Example 1: Input: [1,2,3,4,5], k=4, x=3

Output: [1,2,3,4]

Example 2: Input: [1,2,3,4,5], k=4, x=-1

Output: [1,2,3,4]

My incorrect solution for now is the following:

class Solution {
    public List<Integer> findClosestElements(int[] arr, int k, int x) {
        PriorityQueue<Integer> pq = new PriorityQueue<>(arr.length, (a,b) -> a == b ? a - b : Math.abs(a-x) - Math.abs(b-x));

       for(int i=0; i<arr.length; i++) {
           pq.add(arr[i]);

       }



        ArrayList ints = new ArrayList<>();

        for(int i=0;i<k;i++) {
            ints.add(pq.poll());


        }
        return ints;
    }
}

The problem is with the comparator I'm passing to the constructor. The idea is that I want my comparator to sort the integers with respect to the minimum distance between any integer i and the input x and then poll k elements from the queue. How can I impelement a comparator function that sorts the elements that way?

Upvotes: 0

Views: 1184

Answers (4)

user21148285
user21148285

Reputation: 1

Queue<Integer> pq = new PriorityQueue<>((a,b)->(Math.abs(a-x)<Math.abs(b-x))?1:-1);

Upvotes: -2

Tarun
Tarun

Reputation: 3165

In your implementation, you are not checking for the scenario where the distance of two integers is same from X.
Following Comparator implementation would give correct result:

PriorityQueue<Integer> pq = new PriorityQueue<>(arr.length, 
                (a,b) -> {
                    int comp = Integer.compare(Math.abs(a - x), Math.abs(b - x));
                    if(comp==0) {return Integer.compare(a, b);}
                    return comp;
                });

Upvotes: 0

flakes
flakes

Reputation: 23674

I would take advantage of the default Integer.compare method. Basically what you want is to first check the compare of the absolute difference, and if its a tie do a normal compare.

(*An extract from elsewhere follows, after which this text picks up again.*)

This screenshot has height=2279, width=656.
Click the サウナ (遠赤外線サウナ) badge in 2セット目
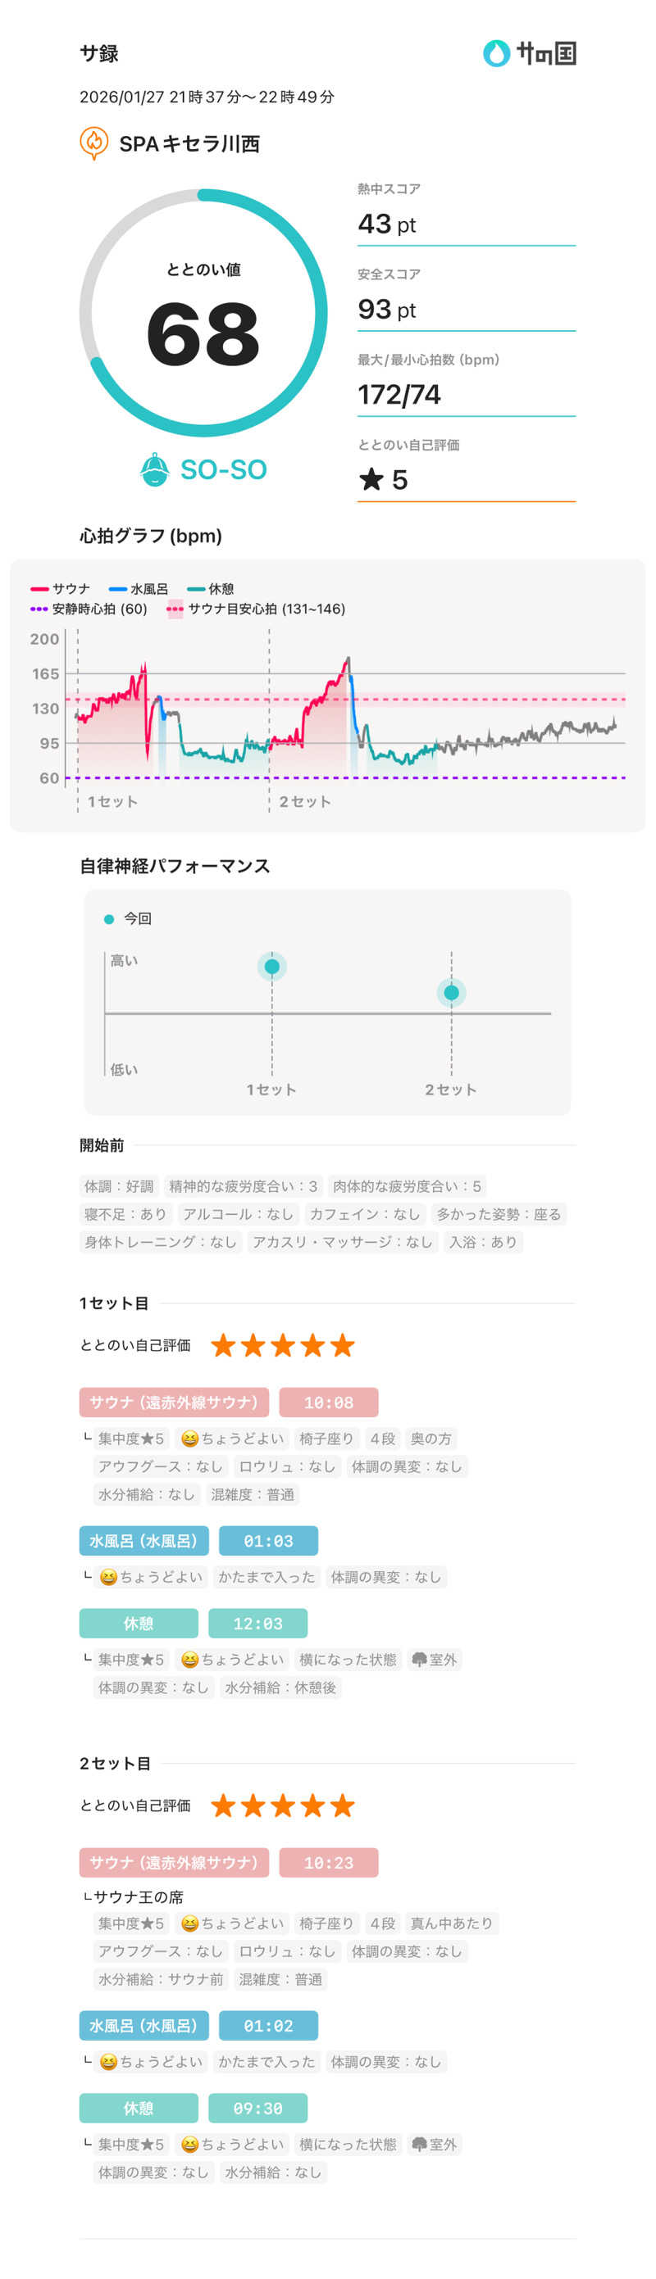coord(174,1862)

static int compare(int x, int a, int b) {
    int comp = Integer.compare(Math.abs(a - x), Math.abs(b - x));
    if (comp == 0) {
        return Integer.compare(a, b);
    }
    return comp;
}

This makes it pretty clean to write the actual priority queue implementation 

static List<Integer> findClosestElements(int[] arr, int k, int x) {
    PriorityQueue<Integer> queue = new PriorityQueue<>(
        arr.length, (a,b) -> compare(x, a, b));
    Arrays.stream(arr).forEach(queue::add);
    return queue.stream().limit(k).sorted().collect(Collectors.toList());
}

Upvotes: 2

Navneet Rabadiya
Navneet Rabadiya

Reputation: 220

Here, the problem is not with your priority queue but we need two results with different ordering formats. Your queue will give top K elements but that will never be in ascending order as it orders element with respect to distance from "X", So for given X=4, elements 3 and 5 both are at the same level so your result will have data like [4,3,5].

Better to have separate sort for result list.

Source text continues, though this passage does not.